Friday, September 27, 2019

No one ever suspects the humble butterfly.

Despite the title, Raaz: The Mystery Continues (2009) is not a sequel to 2002’s Raaz It’s an entirely separate J-horror influenced Bollywood ghost story about a woman teaming up with a mysterious man to investigate a dark mystery which leads back to her own life, and the people closest to her. And when it sticks to that formula, Raaz: The Mystery Continues is a pretty good movie.

Nandita (Kangana Ranaut), affectionately known to her friends as “Nutty,” is a successful model in a somewhat dysfunctional relationship with Yash (Adhyayan Suman), weaselly documentary filmmaker, militant atheist, and host of an award winning TV show about superstition. The couple have just moved into Nandita’s dreamhouse, and life is good.

Life is not so good for Privthi (Emraan Hashmi), a struggling artist with a drinking problem and a strong resemblance to Brian from Spaced. Privthi’s recent paintings all feature a woman he doesn’t know in various states of dire peril. When he realizes that the woman in the paintings is Nandita, he decides to stalk her for a while, apparently believing that she’s be more likely to listen to a spooky warning from the man who has been following her around and staring for the past few days.

When Privthi finally approaches Nandita, she doesn’t believe him. She escapes as soon as she can, goes home, and takes a bath . . . only to be attacked in the tub by a ghost. She survives, but winds up on the floor with a slit wrist, in a pose which exactly mirrors one of Privthi’s paintings.

Despite Nandita’s protests, everyone assumes that she cut her own wrist. The ghostly attacks continue, but only when Nandita is alone, so no one believes her. Yash is particularly useless, accusing her of not being atheistic enough and therefore reflecting badly on his professional image. He suggests that they get married and go on a long vacation. Instead, Nandita turns to Privthi for help; he’s discovered a series of mysterious suicides near a chemical factory in northern India, and the attacks on Nadita seem to fit the pattern. The two set off on a road trip, and things get worse.

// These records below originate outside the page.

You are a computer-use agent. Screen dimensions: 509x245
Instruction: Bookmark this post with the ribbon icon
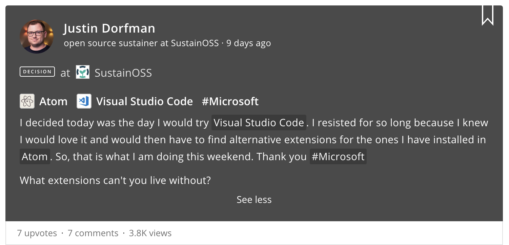[x=487, y=16]
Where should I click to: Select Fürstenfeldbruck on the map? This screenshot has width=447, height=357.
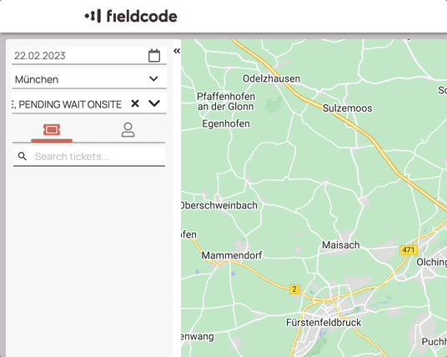pyautogui.click(x=324, y=323)
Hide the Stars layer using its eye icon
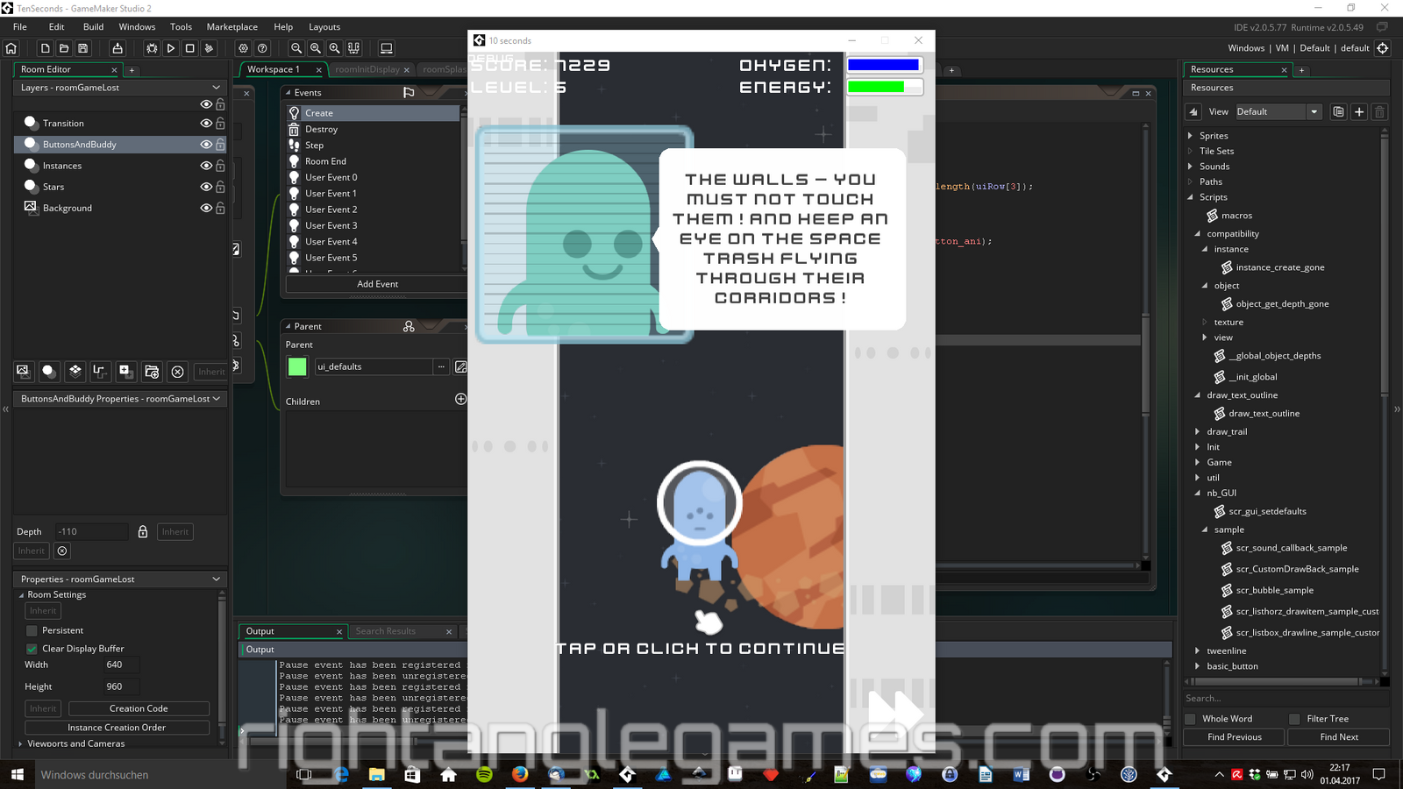 [206, 187]
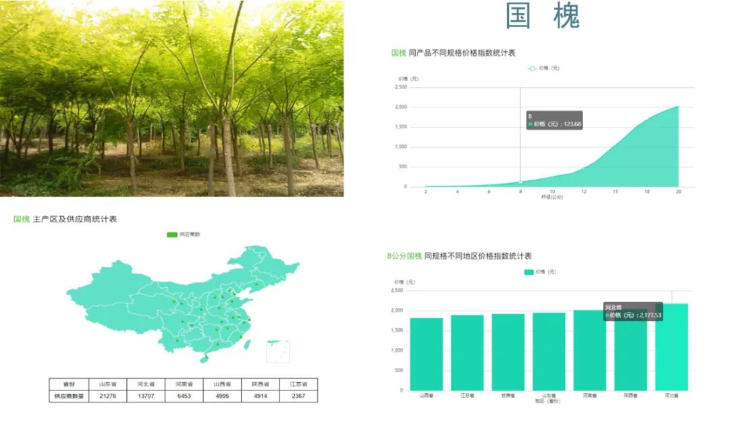Click the tree plantation photo
Screen dimensions: 729x437
click(x=176, y=98)
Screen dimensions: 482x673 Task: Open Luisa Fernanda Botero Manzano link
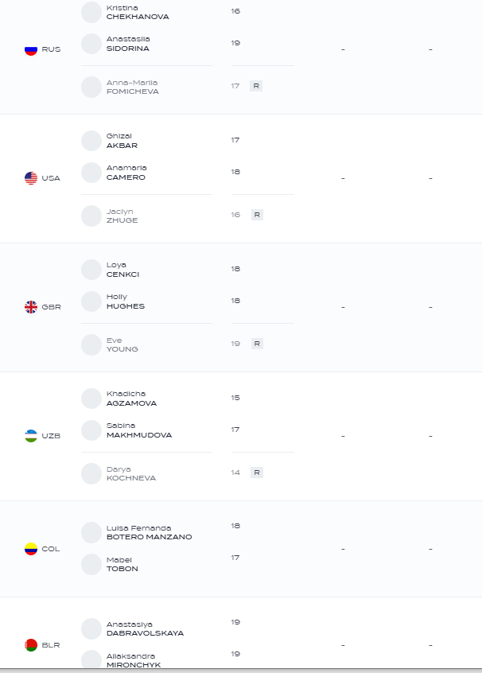(149, 532)
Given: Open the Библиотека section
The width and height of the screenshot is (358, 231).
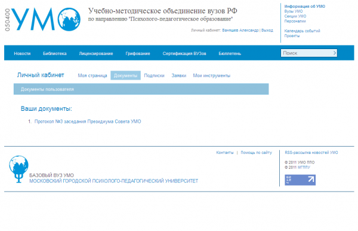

As a ghost story, Raaz: The Mystery Continues is very well done. There are some genuine scares here; I may never use an ATM again. And while a few scenes are lifted from western movies, they work in context. The movie tries to be about more than that, though, and that’s where it stumbles.
This is yet another bhoot movie which tries to present a conflict between faith and reason.

Unfortunately, Yash, the designated representative of reason, is an atheist strawman whose arguments against religion all boil down to “You shouldn’t believe that! That’s stupid!” To be fair, the token representative of organized religion in the movie is at first corrupt and then insane; I suspect we’re supposed to contrast Yash with Privthi, who carries his father’s Gita with him everywhere, but never actually talks about religion.

The importance of faith isn’t the real message of the movie, however. In her opening narration, Nandita alludes to the Butterfly Effect, the idea that a butterfly flapping its wings in one part of the world could lead to a tornado in another. Nandita eventually decides that she is responsible for everything, that the chain of events leading to the hauntings can be traced back to a bit of casual bad advice that she offered to the wrong person. The clear moral of the movie is that even the smallest actions can have dire consequences, so we should be careful about what we say and do. While the ghost seems to share Nandita’s interpretation of events, I think they’re both wrong. The film’s genuine villains were engaged in their corrupt and murderous behavior long before Nandita said anything, and the person she gave the bad advice to made his own choice; she’s not responsible at all. “Be careful of what you say and do, because small actions can have big consequences” is a valuable life lesson, but it really doesn’t apply here, and attempting to make it apply seems forced and more than a little silly.

Raaz: The Mystery Continues is a solid ghost story with its heart in the right place and its head on backwards.